This exercise calls for the line with "Click the First Name input field", the line with "Click the black Prediksi legend marker icon", and all lines between them in the material below, output exactly and with no other lines.

RECORD EXTRACTS Block Start

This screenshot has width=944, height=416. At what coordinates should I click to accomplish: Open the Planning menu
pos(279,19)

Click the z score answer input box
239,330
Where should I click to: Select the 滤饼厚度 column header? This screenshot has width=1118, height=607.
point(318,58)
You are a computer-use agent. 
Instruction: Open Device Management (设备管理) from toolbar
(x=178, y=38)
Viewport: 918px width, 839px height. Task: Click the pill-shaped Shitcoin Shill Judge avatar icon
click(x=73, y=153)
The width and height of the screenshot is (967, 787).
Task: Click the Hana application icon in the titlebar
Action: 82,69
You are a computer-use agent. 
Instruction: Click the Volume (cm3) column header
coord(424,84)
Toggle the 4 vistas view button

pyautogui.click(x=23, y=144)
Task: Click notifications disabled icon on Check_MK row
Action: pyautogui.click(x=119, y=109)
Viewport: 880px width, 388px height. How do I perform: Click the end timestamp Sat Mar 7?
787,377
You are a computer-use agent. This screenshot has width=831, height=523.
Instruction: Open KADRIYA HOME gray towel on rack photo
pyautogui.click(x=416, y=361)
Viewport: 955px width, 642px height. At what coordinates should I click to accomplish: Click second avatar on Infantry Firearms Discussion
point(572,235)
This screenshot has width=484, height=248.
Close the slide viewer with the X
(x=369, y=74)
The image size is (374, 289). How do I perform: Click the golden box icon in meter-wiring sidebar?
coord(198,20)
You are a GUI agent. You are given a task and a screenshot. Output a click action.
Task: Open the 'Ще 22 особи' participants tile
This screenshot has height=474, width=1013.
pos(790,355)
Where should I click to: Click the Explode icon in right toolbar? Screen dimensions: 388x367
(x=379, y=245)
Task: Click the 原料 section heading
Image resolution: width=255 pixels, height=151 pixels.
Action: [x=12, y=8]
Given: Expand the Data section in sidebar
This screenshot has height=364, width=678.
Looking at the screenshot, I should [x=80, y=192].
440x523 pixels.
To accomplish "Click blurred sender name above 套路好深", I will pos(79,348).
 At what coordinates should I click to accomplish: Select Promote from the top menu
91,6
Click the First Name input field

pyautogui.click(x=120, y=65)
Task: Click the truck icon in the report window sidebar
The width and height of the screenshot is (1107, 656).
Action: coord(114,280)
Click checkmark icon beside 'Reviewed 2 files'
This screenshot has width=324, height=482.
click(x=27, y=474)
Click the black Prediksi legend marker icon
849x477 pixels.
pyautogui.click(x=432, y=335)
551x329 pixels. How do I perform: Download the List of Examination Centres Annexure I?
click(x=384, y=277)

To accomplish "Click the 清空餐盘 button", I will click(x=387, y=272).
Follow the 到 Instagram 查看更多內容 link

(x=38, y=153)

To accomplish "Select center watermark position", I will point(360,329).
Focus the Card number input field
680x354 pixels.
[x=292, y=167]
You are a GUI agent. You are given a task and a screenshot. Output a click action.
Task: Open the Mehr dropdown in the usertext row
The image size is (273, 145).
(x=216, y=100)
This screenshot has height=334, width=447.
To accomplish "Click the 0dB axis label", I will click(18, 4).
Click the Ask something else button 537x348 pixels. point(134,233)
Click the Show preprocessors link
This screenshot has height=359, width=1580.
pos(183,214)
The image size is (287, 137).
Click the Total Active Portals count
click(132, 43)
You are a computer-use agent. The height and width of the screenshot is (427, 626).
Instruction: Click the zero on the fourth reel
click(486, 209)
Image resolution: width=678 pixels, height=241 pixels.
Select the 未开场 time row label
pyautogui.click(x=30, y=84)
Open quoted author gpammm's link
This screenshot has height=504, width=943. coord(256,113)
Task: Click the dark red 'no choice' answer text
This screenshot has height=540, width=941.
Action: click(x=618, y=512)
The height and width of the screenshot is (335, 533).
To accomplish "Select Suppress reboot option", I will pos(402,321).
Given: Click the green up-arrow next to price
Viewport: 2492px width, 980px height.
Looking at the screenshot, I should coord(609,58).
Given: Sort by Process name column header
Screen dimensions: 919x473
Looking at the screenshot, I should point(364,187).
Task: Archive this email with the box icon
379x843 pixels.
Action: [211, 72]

RECORD EXTRACTS Block End

» ANSWER SPACE:
Click the First Name input field

pyautogui.click(x=120, y=65)
Task: Click the truck icon in the report window sidebar
The width and height of the screenshot is (1107, 656).
Action: coord(114,280)
Click checkmark icon beside 'Reviewed 2 files'
This screenshot has width=324, height=482.
click(x=27, y=474)
Click the black Prediksi legend marker icon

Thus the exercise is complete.